With the accelerated pace of opening up and the steady progress of cooperation related to the Belt and Road Initiative, the risks and uncertainties faced by Chinese companies in the international market are also increasing. In order to prevent the risk of "manufacturing backflow" caused by the COVID-19 pandemic and strengthen the security protection of overseas assets, it is necessary to implement the overall national security concept from a higher level. To this end, the export control law clearly stipulates that export control work should adhere to the overall national security concept, maintain international peace, coordinate security and development, and improve export control management and services.
In addition, export control has become an important means of safeguarding national security and interests. Major countries and regions in the world, including the US and the EU, have formulated and introduced export control laws. China just improved its foreign trade legal system, thereby strengthening the protection of its own industrial and development interests.
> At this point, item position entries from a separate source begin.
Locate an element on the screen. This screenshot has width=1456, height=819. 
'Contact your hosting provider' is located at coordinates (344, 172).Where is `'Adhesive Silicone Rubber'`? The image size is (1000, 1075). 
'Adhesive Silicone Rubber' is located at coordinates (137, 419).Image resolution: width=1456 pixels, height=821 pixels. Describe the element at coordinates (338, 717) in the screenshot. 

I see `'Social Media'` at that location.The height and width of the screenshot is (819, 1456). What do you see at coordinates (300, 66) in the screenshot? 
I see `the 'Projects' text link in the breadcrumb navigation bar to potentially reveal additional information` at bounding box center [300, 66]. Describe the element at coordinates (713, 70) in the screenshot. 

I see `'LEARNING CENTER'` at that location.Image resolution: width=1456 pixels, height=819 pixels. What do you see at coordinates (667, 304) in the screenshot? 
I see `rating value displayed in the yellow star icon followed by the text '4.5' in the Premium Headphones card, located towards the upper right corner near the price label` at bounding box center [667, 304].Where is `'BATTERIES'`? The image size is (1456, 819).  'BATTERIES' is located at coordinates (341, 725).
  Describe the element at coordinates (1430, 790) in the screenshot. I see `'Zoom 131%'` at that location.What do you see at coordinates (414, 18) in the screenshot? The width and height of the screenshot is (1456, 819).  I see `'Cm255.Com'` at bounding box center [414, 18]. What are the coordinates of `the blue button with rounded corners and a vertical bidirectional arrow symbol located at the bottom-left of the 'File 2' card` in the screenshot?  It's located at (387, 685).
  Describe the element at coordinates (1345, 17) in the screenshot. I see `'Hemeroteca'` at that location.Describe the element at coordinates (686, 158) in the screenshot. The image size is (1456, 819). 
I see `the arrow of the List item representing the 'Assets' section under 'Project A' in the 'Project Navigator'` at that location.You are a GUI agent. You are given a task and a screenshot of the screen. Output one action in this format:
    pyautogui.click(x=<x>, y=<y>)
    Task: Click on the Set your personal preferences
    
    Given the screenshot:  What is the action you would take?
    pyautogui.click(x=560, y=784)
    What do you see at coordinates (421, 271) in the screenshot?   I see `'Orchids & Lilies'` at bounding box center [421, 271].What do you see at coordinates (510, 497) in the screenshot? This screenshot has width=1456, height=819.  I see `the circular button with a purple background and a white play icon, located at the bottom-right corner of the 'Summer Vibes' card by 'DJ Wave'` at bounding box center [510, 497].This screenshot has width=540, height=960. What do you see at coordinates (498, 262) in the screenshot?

Secondly, the export control law has demonstrated its support to trade equivalence. Fairness and reciprocity are the foundation and core of international trade. However, the impact of the pandemic and the rise of nationalism in developed countries have posed dangers to the existing multilateral system, which has aggravated the fragility of the global trading system. China's export control law has provided legal foundation for its own unreliable entity list and powerful support to trade reciprocity principles, which will prevent it from becoming a victim of bullying.
Thirdly, the export control law also promotes resistance against trade protectionism. Against the backdrop of the pandemic, protectionism has spread from developed countries to developing countries. Recently, incidents of boycotts and restrictions on foreign investment and foreign commodities in developing countries' markets have increased, their business environment has further deteriorated, and their development is facing even more arduous tests.
Faced with the development risks that spread across the globe, China has demonstrated its firm support for openness in the form of legislation. The export control law will efficiently prevent very few "counterfeit and inferior" products from being exported overseas, and ensure that high-quality "Made in China" products can bring tangible improvements to people in developing countries that have been hit by the pandemic.
The passage of the export control law is not only to safeguard China's own security and interests, it is also the Chinese government's firm proposition and stance on the principles of fairness and reciprocity in the current complex and fragile international trade environment, and it is an oath to preserve the global development pattern. It has a very positive implication and value.